## Your task
Please print the whole of the listing that follows exactly.
----------------
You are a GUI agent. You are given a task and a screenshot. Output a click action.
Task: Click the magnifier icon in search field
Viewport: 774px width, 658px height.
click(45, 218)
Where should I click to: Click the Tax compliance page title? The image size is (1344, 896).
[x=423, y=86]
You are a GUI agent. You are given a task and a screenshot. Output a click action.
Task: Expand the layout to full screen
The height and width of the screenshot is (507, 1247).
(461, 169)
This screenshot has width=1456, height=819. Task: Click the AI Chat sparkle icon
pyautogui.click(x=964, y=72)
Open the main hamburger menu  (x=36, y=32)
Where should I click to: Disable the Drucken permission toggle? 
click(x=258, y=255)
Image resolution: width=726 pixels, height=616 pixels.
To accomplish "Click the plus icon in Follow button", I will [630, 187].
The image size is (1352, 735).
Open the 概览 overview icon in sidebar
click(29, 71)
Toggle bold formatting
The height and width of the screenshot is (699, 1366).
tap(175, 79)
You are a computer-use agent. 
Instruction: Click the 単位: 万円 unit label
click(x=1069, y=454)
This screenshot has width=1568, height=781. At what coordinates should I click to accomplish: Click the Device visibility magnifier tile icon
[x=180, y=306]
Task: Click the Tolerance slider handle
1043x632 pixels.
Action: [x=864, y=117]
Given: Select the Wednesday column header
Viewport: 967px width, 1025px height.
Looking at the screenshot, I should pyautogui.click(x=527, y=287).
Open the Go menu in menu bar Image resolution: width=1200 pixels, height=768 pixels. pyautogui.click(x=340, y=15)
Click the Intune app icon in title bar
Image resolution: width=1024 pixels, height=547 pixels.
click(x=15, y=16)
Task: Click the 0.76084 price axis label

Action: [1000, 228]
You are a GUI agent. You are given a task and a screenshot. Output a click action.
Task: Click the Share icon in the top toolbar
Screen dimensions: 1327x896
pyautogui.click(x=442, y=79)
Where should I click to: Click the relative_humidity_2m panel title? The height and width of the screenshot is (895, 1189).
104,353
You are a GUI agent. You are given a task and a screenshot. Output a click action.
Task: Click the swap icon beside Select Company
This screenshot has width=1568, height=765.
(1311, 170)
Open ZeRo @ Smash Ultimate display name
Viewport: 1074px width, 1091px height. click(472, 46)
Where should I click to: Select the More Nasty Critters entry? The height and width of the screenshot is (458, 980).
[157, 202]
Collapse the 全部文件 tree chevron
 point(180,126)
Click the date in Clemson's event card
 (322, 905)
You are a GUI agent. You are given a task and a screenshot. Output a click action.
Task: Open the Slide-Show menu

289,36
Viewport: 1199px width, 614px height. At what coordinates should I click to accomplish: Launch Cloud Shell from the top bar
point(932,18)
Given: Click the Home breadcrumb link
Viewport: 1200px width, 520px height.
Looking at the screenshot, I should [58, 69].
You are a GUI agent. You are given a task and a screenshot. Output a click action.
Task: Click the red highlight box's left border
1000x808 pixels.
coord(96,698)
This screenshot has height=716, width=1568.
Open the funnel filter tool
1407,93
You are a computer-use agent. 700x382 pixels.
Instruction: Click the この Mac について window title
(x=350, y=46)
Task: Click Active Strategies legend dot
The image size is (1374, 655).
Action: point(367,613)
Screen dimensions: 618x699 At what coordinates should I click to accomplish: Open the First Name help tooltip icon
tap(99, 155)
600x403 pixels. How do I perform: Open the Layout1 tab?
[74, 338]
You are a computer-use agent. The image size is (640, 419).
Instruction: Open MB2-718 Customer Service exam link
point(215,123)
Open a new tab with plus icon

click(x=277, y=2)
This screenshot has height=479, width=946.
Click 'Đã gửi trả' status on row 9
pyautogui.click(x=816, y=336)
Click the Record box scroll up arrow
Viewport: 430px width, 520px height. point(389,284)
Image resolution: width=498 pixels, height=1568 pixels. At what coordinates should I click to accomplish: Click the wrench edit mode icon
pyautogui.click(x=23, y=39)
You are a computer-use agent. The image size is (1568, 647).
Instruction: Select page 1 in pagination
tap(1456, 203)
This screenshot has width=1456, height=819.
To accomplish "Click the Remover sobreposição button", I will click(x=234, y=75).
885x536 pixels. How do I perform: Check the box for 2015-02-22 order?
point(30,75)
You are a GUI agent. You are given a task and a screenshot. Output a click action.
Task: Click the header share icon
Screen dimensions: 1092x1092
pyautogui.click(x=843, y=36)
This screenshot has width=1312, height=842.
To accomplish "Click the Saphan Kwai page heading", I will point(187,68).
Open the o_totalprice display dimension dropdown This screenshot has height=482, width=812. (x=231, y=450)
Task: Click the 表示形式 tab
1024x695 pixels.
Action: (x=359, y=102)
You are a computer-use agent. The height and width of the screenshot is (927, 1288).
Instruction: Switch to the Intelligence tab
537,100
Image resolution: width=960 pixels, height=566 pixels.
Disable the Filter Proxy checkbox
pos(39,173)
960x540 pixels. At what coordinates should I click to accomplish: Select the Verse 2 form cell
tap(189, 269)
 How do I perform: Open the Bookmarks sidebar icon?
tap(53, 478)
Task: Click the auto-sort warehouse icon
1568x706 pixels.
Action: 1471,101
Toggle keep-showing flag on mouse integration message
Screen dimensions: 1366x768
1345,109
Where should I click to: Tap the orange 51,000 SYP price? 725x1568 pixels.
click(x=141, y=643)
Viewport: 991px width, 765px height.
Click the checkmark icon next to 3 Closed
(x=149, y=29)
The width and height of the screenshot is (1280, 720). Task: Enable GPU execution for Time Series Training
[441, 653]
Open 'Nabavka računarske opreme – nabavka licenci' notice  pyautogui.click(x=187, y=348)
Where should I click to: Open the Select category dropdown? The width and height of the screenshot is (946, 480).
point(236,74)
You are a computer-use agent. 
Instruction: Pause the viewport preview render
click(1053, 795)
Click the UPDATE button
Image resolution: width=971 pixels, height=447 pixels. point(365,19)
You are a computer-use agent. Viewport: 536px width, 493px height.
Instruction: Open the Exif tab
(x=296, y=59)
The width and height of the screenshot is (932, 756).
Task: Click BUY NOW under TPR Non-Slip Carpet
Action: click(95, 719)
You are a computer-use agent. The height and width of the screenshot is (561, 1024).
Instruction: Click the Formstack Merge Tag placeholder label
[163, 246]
----------------
## Finished exercise
You are a GUI agent. You are given a task and a screenshot. Output a click action.
Task: Click the magnifier icon in search field
Viewport: 774px width, 658px height.
click(45, 218)
Where should I click to: Click the Tax compliance page title? The image size is (1344, 896).
[x=423, y=86]
You are a GUI agent. You are given a task and a screenshot. Output a click action.
Task: Expand the layout to full screen
The height and width of the screenshot is (507, 1247).
(461, 169)
This screenshot has width=1456, height=819. Task: Click the AI Chat sparkle icon
pyautogui.click(x=964, y=72)
Open the main hamburger menu  (x=36, y=32)
Where should I click to: Disable the Drucken permission toggle? 
click(x=258, y=255)
Image resolution: width=726 pixels, height=616 pixels.
To accomplish "Click the plus icon in Follow button", I will [630, 187].
The image size is (1352, 735).
Open the 概览 overview icon in sidebar
click(29, 71)
Toggle bold formatting
The height and width of the screenshot is (699, 1366).
tap(175, 79)
You are a computer-use agent. 
Instruction: Click the 単位: 万円 unit label
click(x=1069, y=454)
This screenshot has width=1568, height=781. At what coordinates should I click to accomplish: Click the Device visibility magnifier tile icon
[x=180, y=306]
Task: Click the Tolerance slider handle
1043x632 pixels.
Action: [x=864, y=117]
Given: Select the Wednesday column header
Viewport: 967px width, 1025px height.
Looking at the screenshot, I should pyautogui.click(x=527, y=287).
Open the Go menu in menu bar Image resolution: width=1200 pixels, height=768 pixels. pyautogui.click(x=340, y=15)
Click the Intune app icon in title bar
Image resolution: width=1024 pixels, height=547 pixels.
click(x=15, y=16)
Task: Click the 0.76084 price axis label

Action: [1000, 228]
You are a GUI agent. You are given a task and a screenshot. Output a click action.
Task: Click the Share icon in the top toolbar
Screen dimensions: 1327x896
pyautogui.click(x=442, y=79)
Where should I click to: Click the relative_humidity_2m panel title? The height and width of the screenshot is (895, 1189).
104,353
You are a GUI agent. You are given a task and a screenshot. Output a click action.
Task: Click the swap icon beside Select Company
This screenshot has width=1568, height=765.
(1311, 170)
Open ZeRo @ Smash Ultimate display name
Viewport: 1074px width, 1091px height. click(472, 46)
Where should I click to: Select the More Nasty Critters entry? The height and width of the screenshot is (458, 980).
[157, 202]
Collapse the 全部文件 tree chevron
 point(180,126)
Click the date in Clemson's event card
 (322, 905)
You are a GUI agent. You are given a task and a screenshot. Output a click action.
Task: Open the Slide-Show menu

289,36
Viewport: 1199px width, 614px height. At what coordinates should I click to accomplish: Launch Cloud Shell from the top bar
point(932,18)
Given: Click the Home breadcrumb link
Viewport: 1200px width, 520px height.
Looking at the screenshot, I should [58, 69].
You are a GUI agent. You are given a task and a screenshot. Output a click action.
Task: Click the red highlight box's left border
1000x808 pixels.
coord(96,698)
This screenshot has height=716, width=1568.
Open the funnel filter tool
1407,93
You are a computer-use agent. 700x382 pixels.
Instruction: Click the この Mac について window title
(x=350, y=46)
Task: Click Active Strategies legend dot
The image size is (1374, 655).
Action: point(367,613)
Screen dimensions: 618x699 At what coordinates should I click to accomplish: Open the First Name help tooltip icon
tap(99, 155)
600x403 pixels. How do I perform: Open the Layout1 tab?
[74, 338]
You are a computer-use agent. The image size is (640, 419).
Instruction: Open MB2-718 Customer Service exam link
point(215,123)
Open a new tab with plus icon

click(x=277, y=2)
This screenshot has height=479, width=946.
Click 'Đã gửi trả' status on row 9
pyautogui.click(x=816, y=336)
Click the Record box scroll up arrow
Viewport: 430px width, 520px height. point(389,284)
Image resolution: width=498 pixels, height=1568 pixels. At what coordinates should I click to accomplish: Click the wrench edit mode icon
pyautogui.click(x=23, y=39)
You are a computer-use agent. The image size is (1568, 647).
Instruction: Select page 1 in pagination
tap(1456, 203)
This screenshot has width=1456, height=819.
To accomplish "Click the Remover sobreposição button", I will click(x=234, y=75).
885x536 pixels. How do I perform: Check the box for 2015-02-22 order?
point(30,75)
You are a GUI agent. You are given a task and a screenshot. Output a click action.
Task: Click the header share icon
Screen dimensions: 1092x1092
pyautogui.click(x=843, y=36)
This screenshot has width=1312, height=842.
To accomplish "Click the Saphan Kwai page heading", I will point(187,68).
Open the o_totalprice display dimension dropdown This screenshot has height=482, width=812. (x=231, y=450)
Task: Click the 表示形式 tab
1024x695 pixels.
Action: (x=359, y=102)
You are a computer-use agent. The height and width of the screenshot is (927, 1288).
Instruction: Switch to the Intelligence tab
537,100
Image resolution: width=960 pixels, height=566 pixels.
Disable the Filter Proxy checkbox
pos(39,173)
960x540 pixels. At what coordinates should I click to accomplish: Select the Verse 2 form cell
tap(189, 269)
 How do I perform: Open the Bookmarks sidebar icon?
tap(53, 478)
Task: Click the auto-sort warehouse icon
1568x706 pixels.
Action: 1471,101
Toggle keep-showing flag on mouse integration message
Screen dimensions: 1366x768
1345,109
Where should I click to: Tap the orange 51,000 SYP price? 725x1568 pixels.
click(x=141, y=643)
Viewport: 991px width, 765px height.
Click the checkmark icon next to 3 Closed
(x=149, y=29)
The width and height of the screenshot is (1280, 720). Task: Enable GPU execution for Time Series Training
[441, 653]
Open 'Nabavka računarske opreme – nabavka licenci' notice  pyautogui.click(x=187, y=348)
Where should I click to: Open the Select category dropdown? The width and height of the screenshot is (946, 480).
point(236,74)
You are a computer-use agent. 
Instruction: Pause the viewport preview render
click(1053, 795)
Click the UPDATE button
Image resolution: width=971 pixels, height=447 pixels. point(365,19)
You are a computer-use agent. Viewport: 536px width, 493px height.
Instruction: Open the Exif tab
(x=296, y=59)
The width and height of the screenshot is (932, 756).
Task: Click BUY NOW under TPR Non-Slip Carpet
Action: click(95, 719)
You are a computer-use agent. The height and width of the screenshot is (561, 1024).
Instruction: Click the Formstack Merge Tag placeholder label
[163, 246]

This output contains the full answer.